I'm a C# newbie. I want to write a calculator app in C#. Would C# expression trees be a good way to go for the guts of it? (That is, the part that takes a series of keypresses and turns them into an expression that the calculator can evaluate and display on the screen . . . or graph.)
I'll want to include the standard math functions, including trig, logs, exponents, etc.
Since your language for mathematical expressions will surely be much, much simpler than C#, I suspect that trying to reuse the framework expression tree classes to represent your ASTs will be overkill and probably a recipe for frustration; if you look at those classes, you'll see a lot of properties and functionality that would be totally irrelevant to your little language. I'd roll your own if I were you.

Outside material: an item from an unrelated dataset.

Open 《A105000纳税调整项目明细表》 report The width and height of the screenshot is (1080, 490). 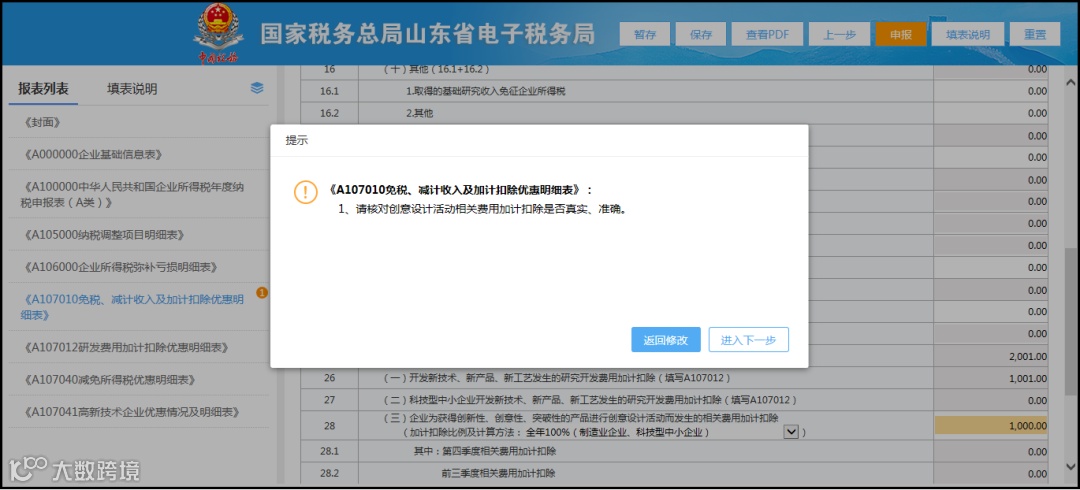(x=103, y=235)
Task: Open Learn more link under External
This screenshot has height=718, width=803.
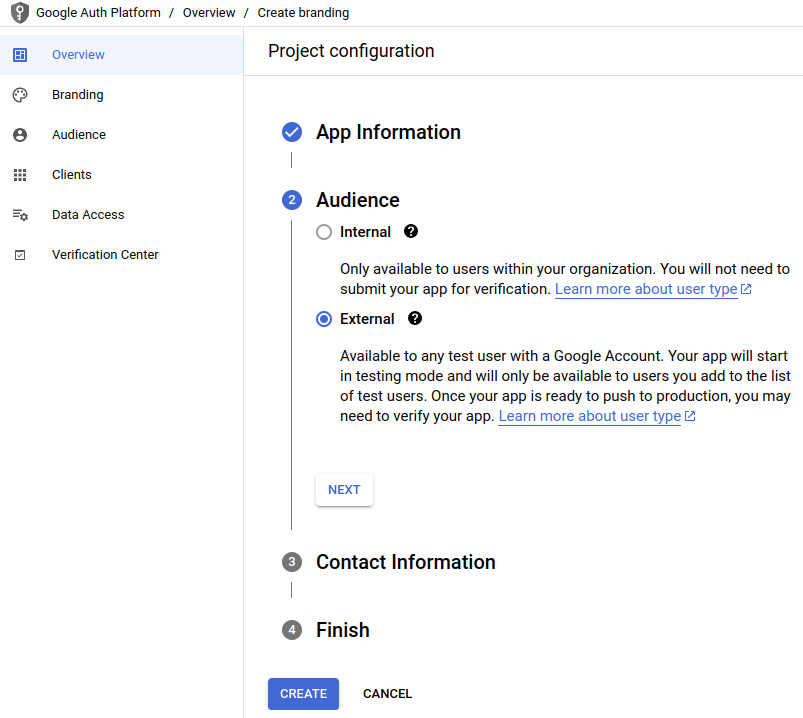Action: 590,416
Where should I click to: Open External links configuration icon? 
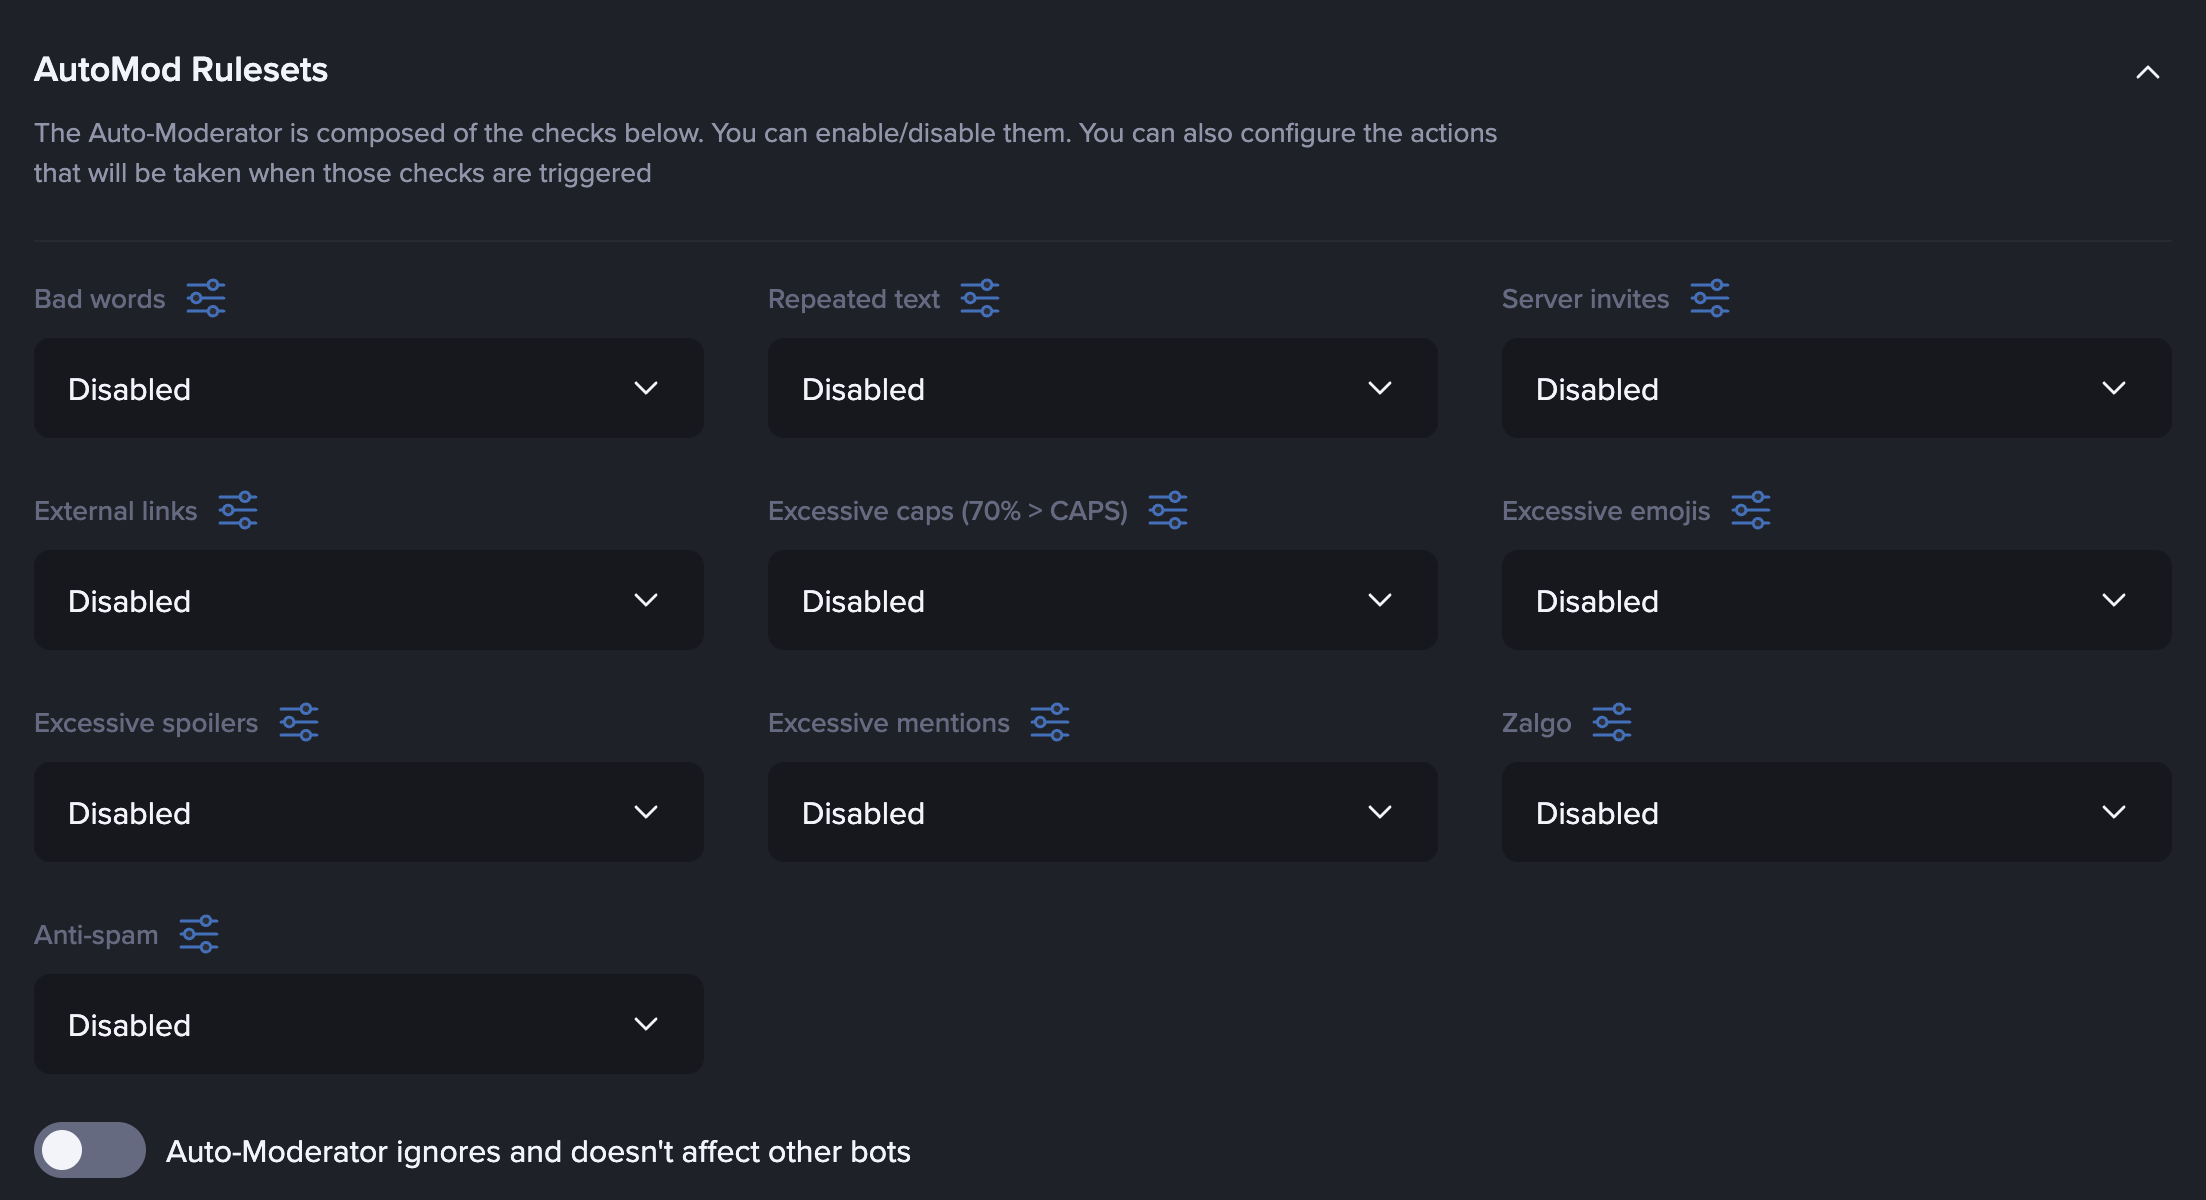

you might be able to learn from this project, there are good tutorials aobut how it was made
Have you seen http://ncalc.codeplex.com ?

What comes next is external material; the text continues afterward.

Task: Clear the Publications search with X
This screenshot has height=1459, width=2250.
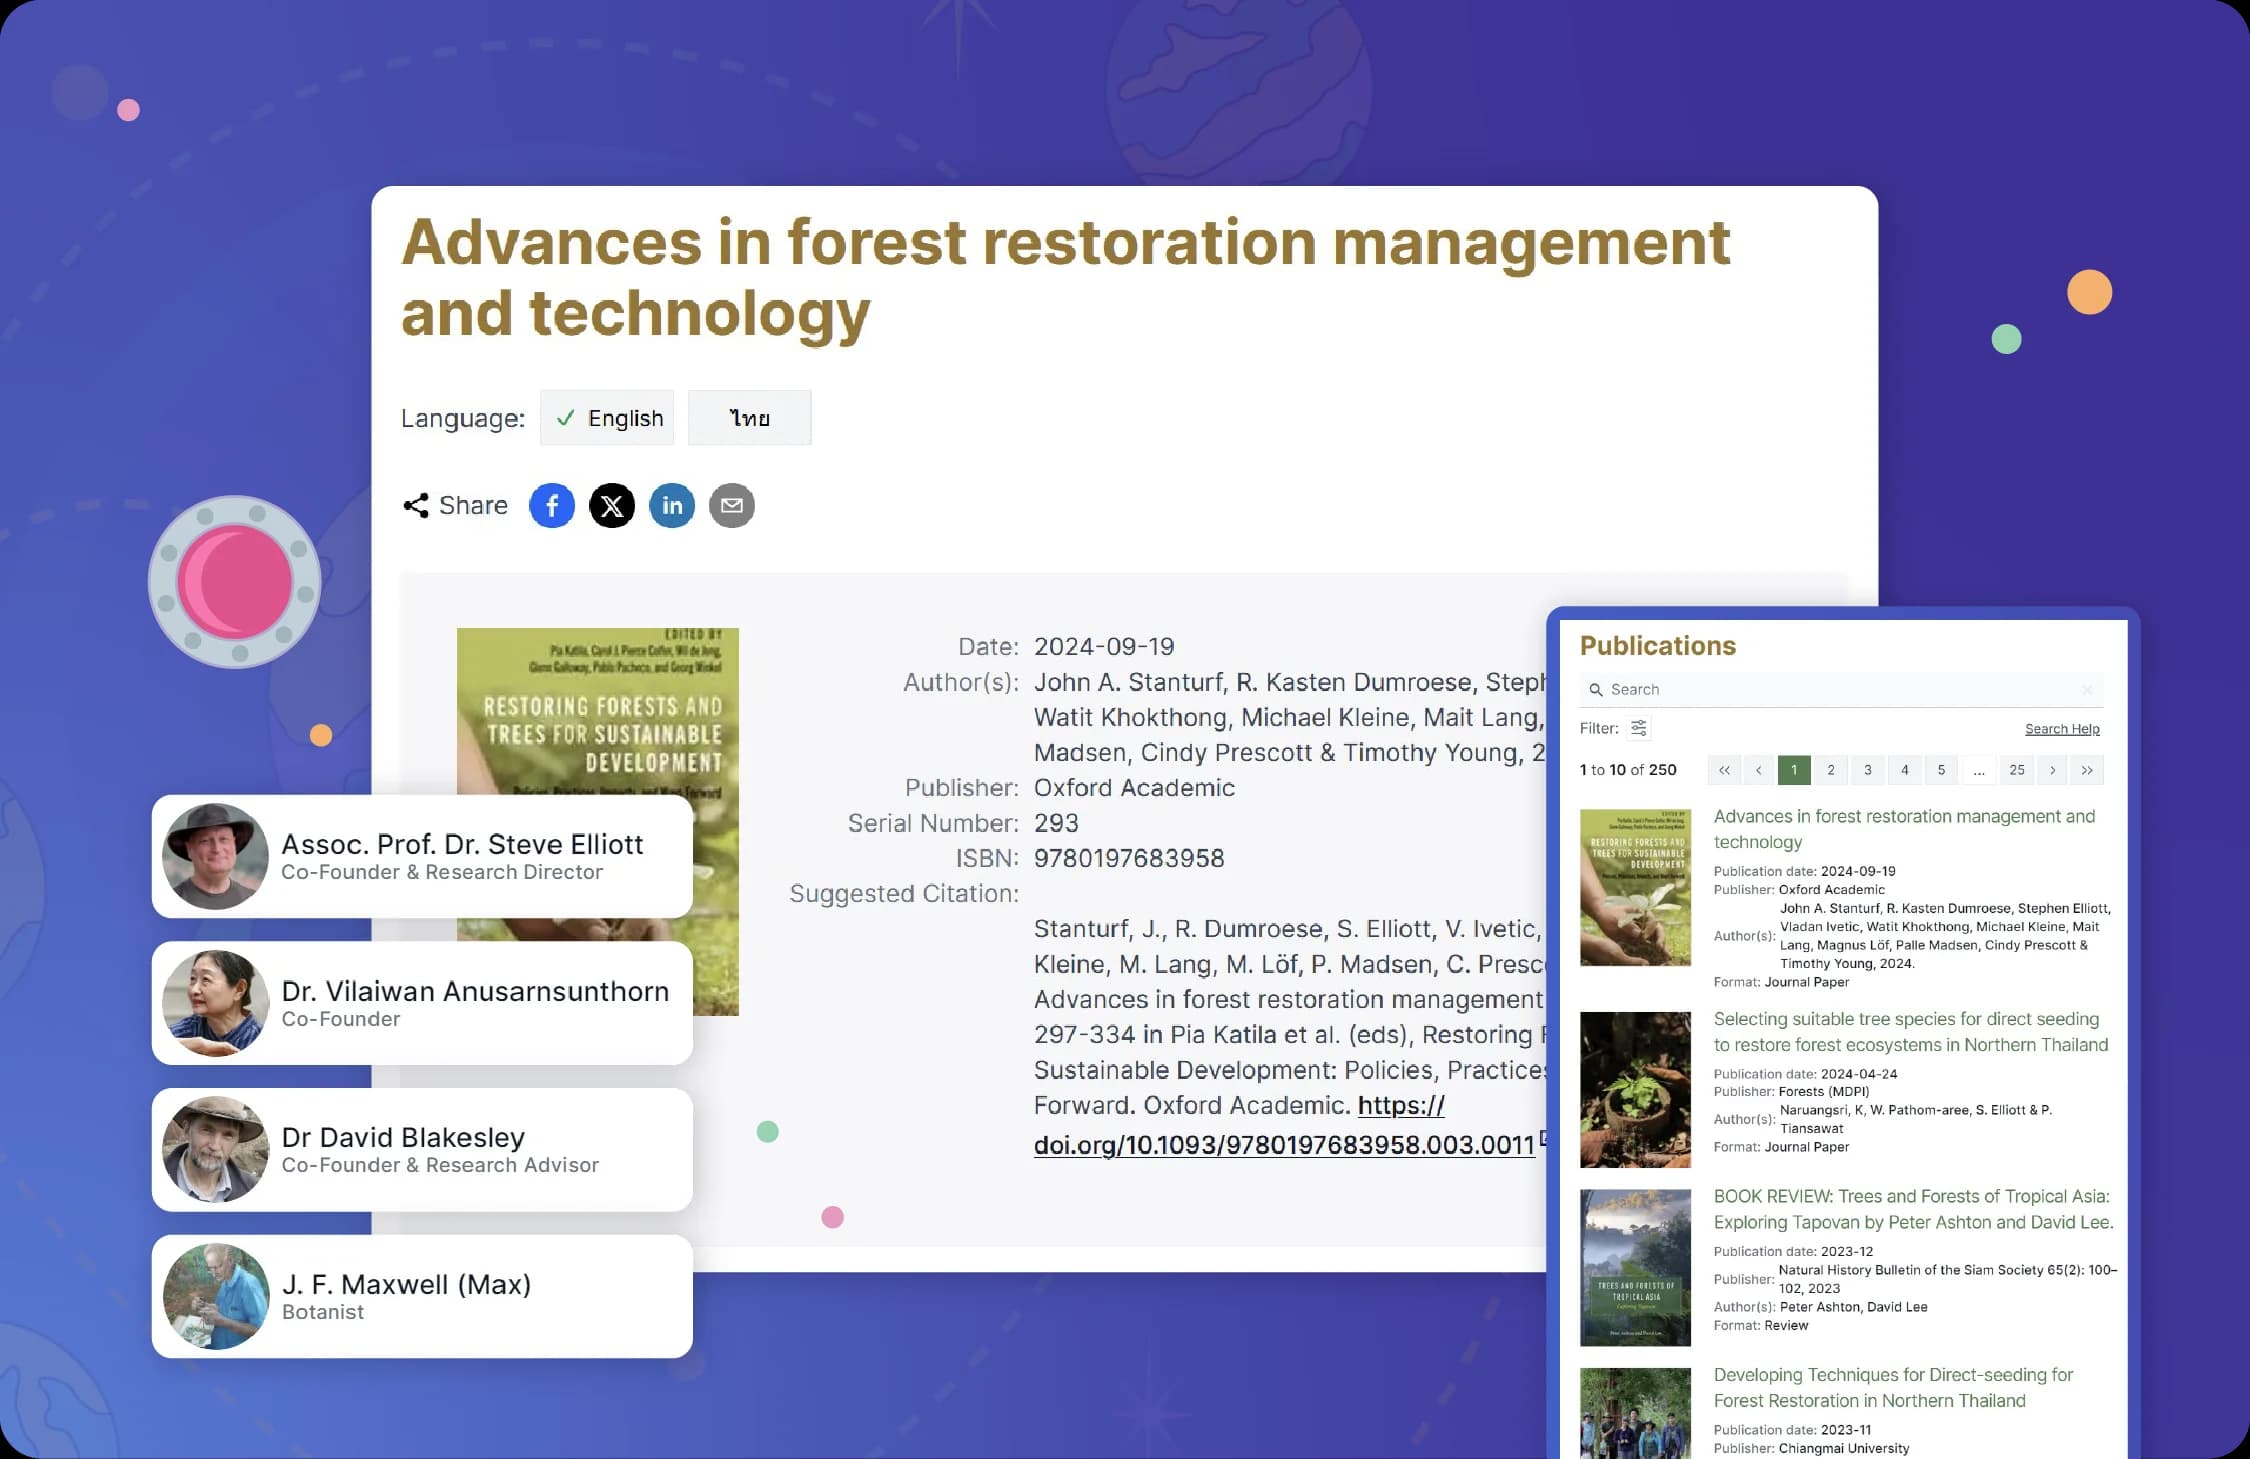Action: click(x=2087, y=690)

It's extensible, fast (eg has its own cache) enables you to provide custom functions and varaibles at run time by handling EvaluateFunction/EvaluateParameter events. Example expressions it can parse: Expression e = new Expression("Round(Pow(Pi, 2) + Pow([Pi2], 2) + X, 2)");
e.Parameters["Pi2"] = new Expression("Pi * Pi"); e.Parameters["X"] = 10;
e.EvaluateParameter += delegate(string name, ParameterArgs args) { if (name == "Pi") args.Result = 3.14; };
Debug.Assert(117.07 == e.Evaluate());
It also handles unicode & many data type natively. It comes with an antler file if you want to change the grammer. There is also a fork which supports MEF to load new functions.
It also supports logical operators, date/time's strings and if statements.